# TASK STATEMENT:
From the line containing "This screenshot has" through the last line of the entries, output the text exactly. Pictures stay out.

# DATASET ENTRIES:
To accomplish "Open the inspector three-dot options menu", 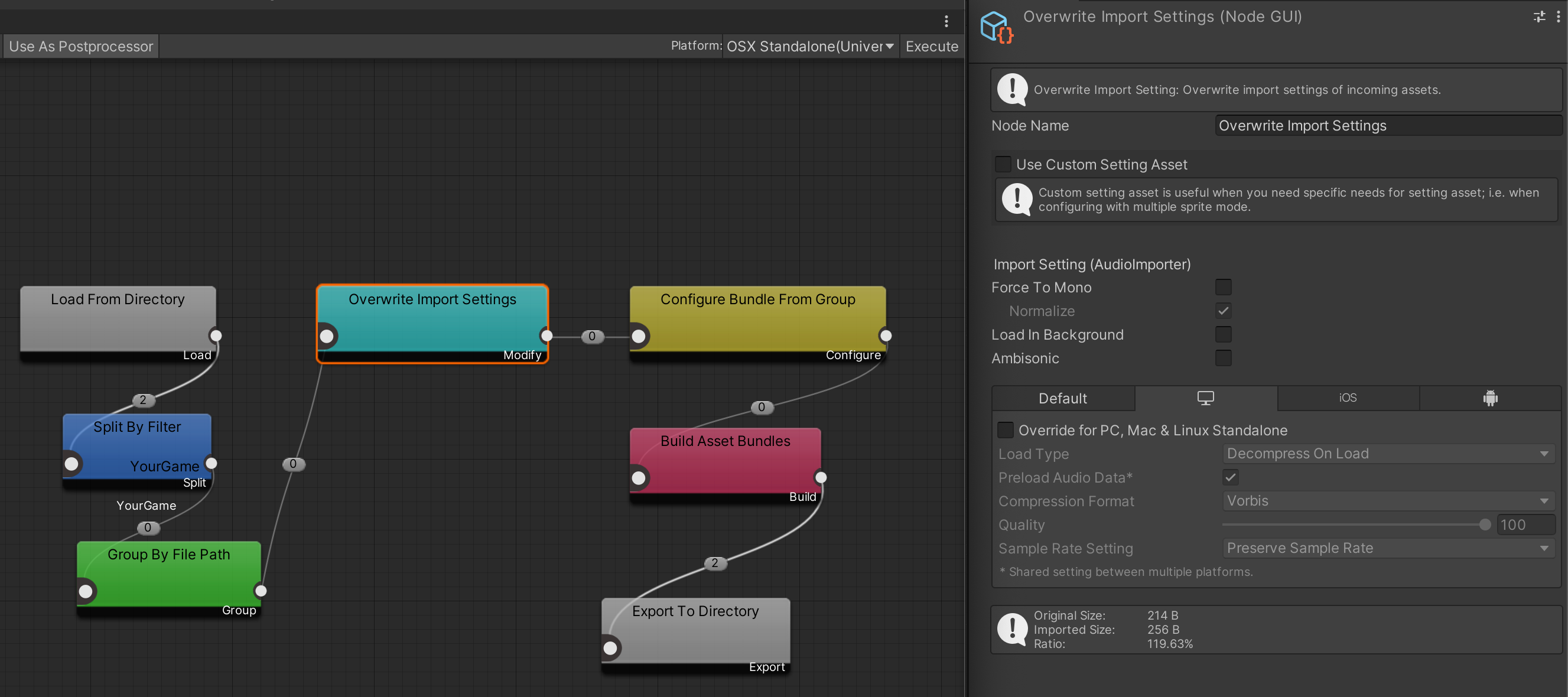I will 1559,17.
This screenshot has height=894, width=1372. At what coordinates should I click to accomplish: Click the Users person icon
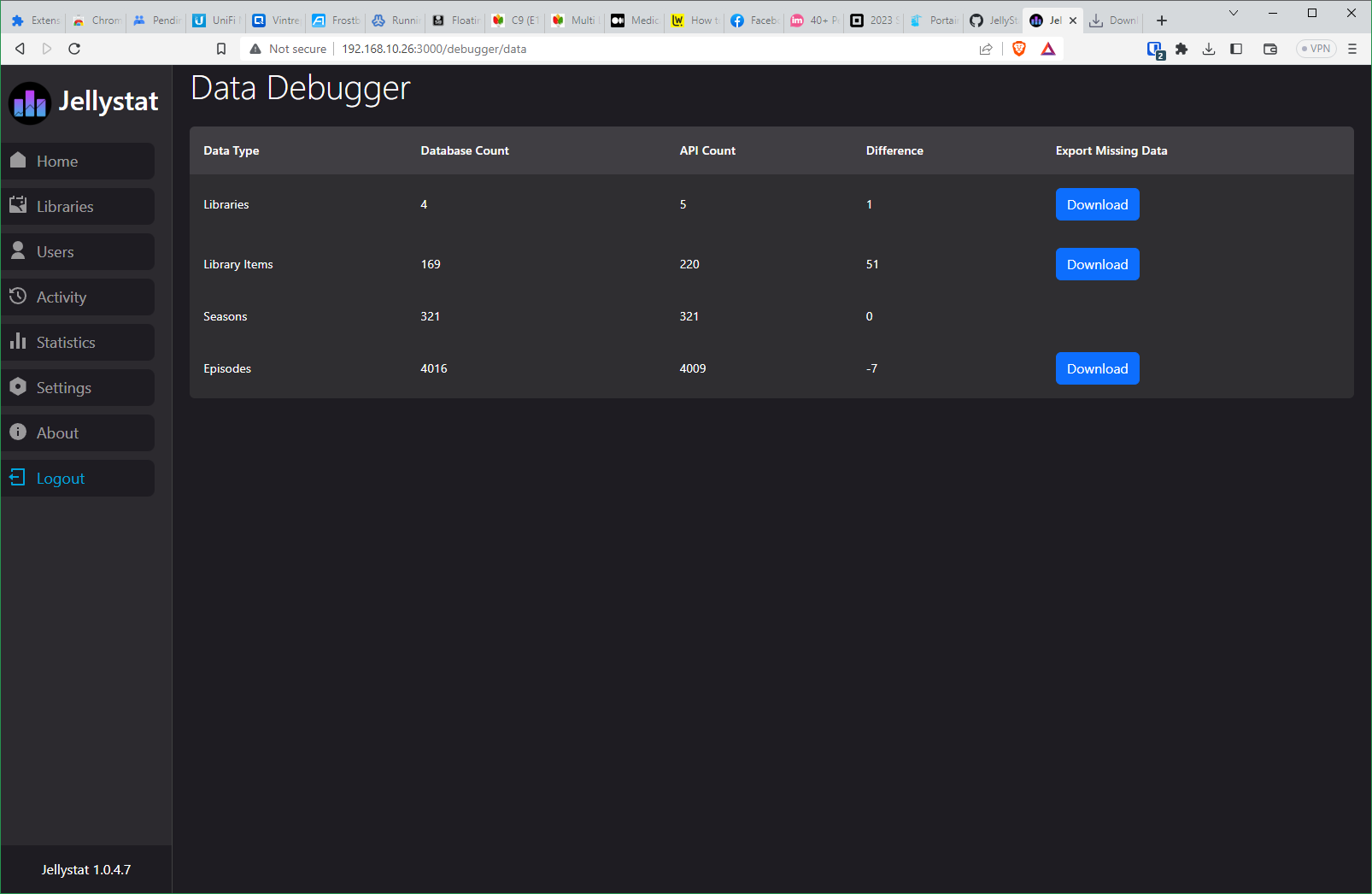[x=19, y=251]
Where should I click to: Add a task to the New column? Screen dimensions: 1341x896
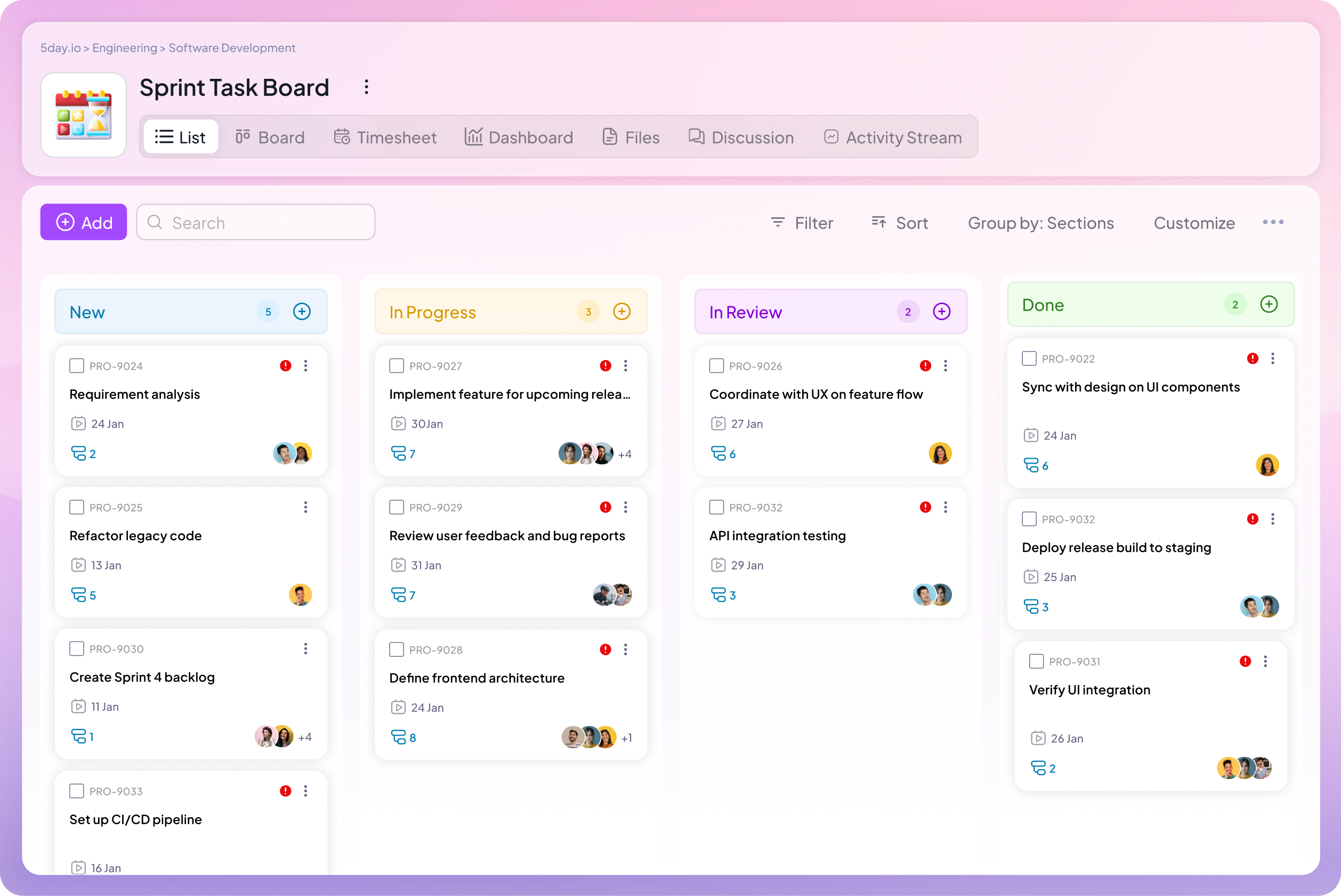point(301,312)
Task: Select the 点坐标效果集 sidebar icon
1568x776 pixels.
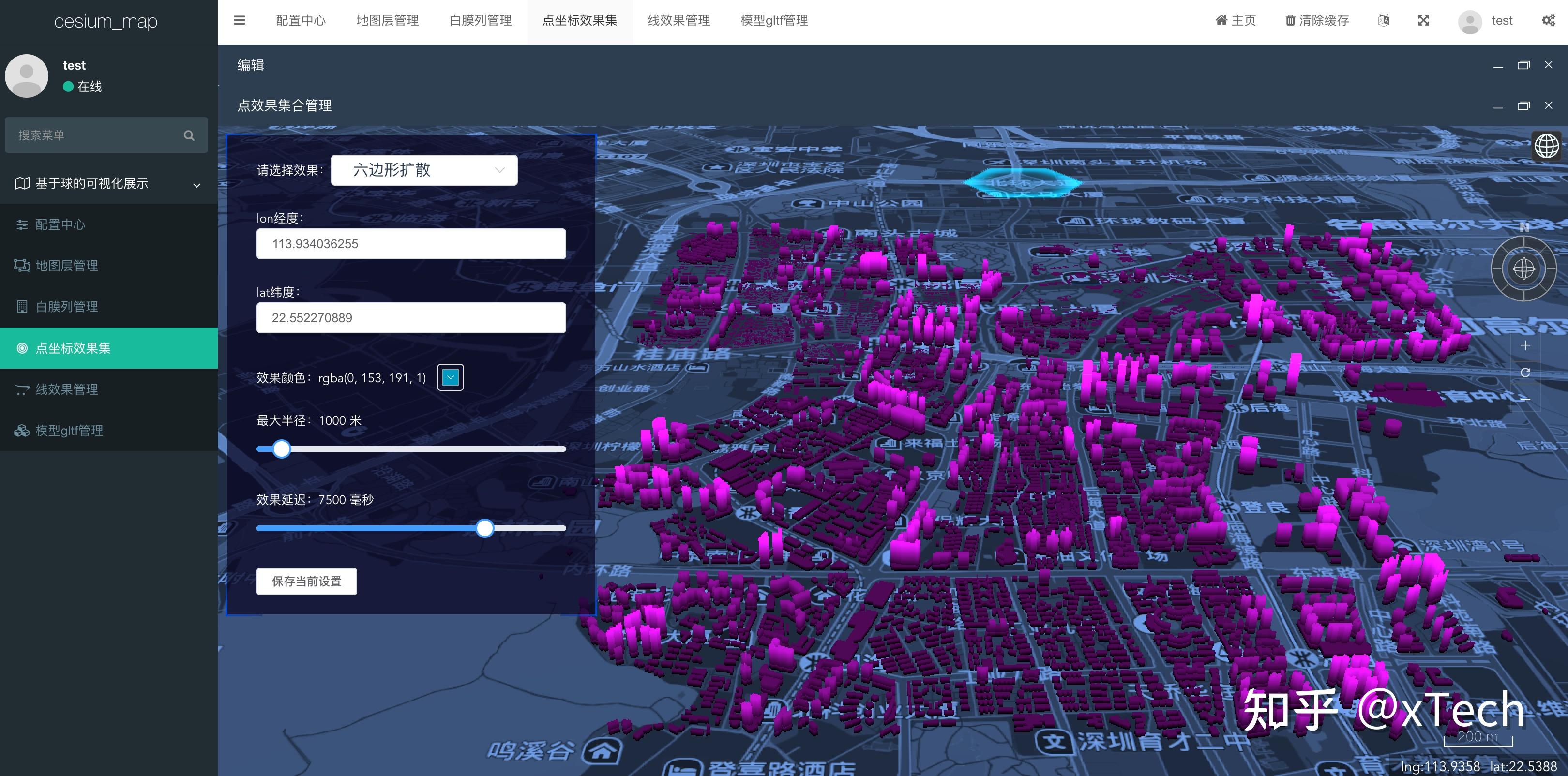Action: (x=21, y=347)
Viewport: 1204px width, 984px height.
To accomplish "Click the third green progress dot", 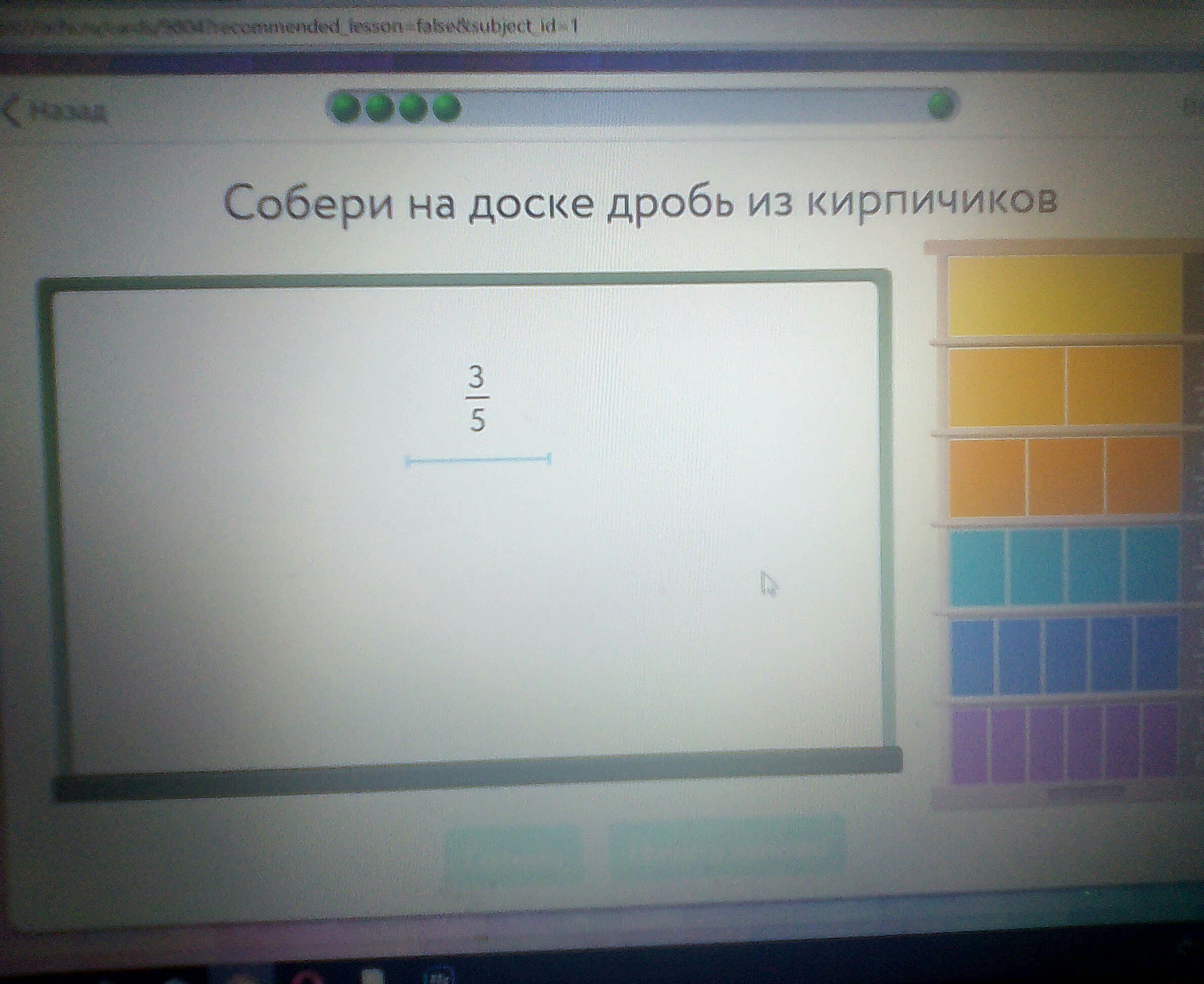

# TASK RESPONSE:
This screenshot has height=894, width=1372. At what coordinates should I click to accomplish: Click the Users person icon
[x=19, y=251]
Where should I click to: Add a task to the New column? Screen dimensions: 1341x896
point(301,312)
Task: Select the 点坐标效果集 sidebar icon
1568x776 pixels.
Action: (x=21, y=347)
Viewport: 1204px width, 984px height.
To accomplish "Click the third green progress dot", 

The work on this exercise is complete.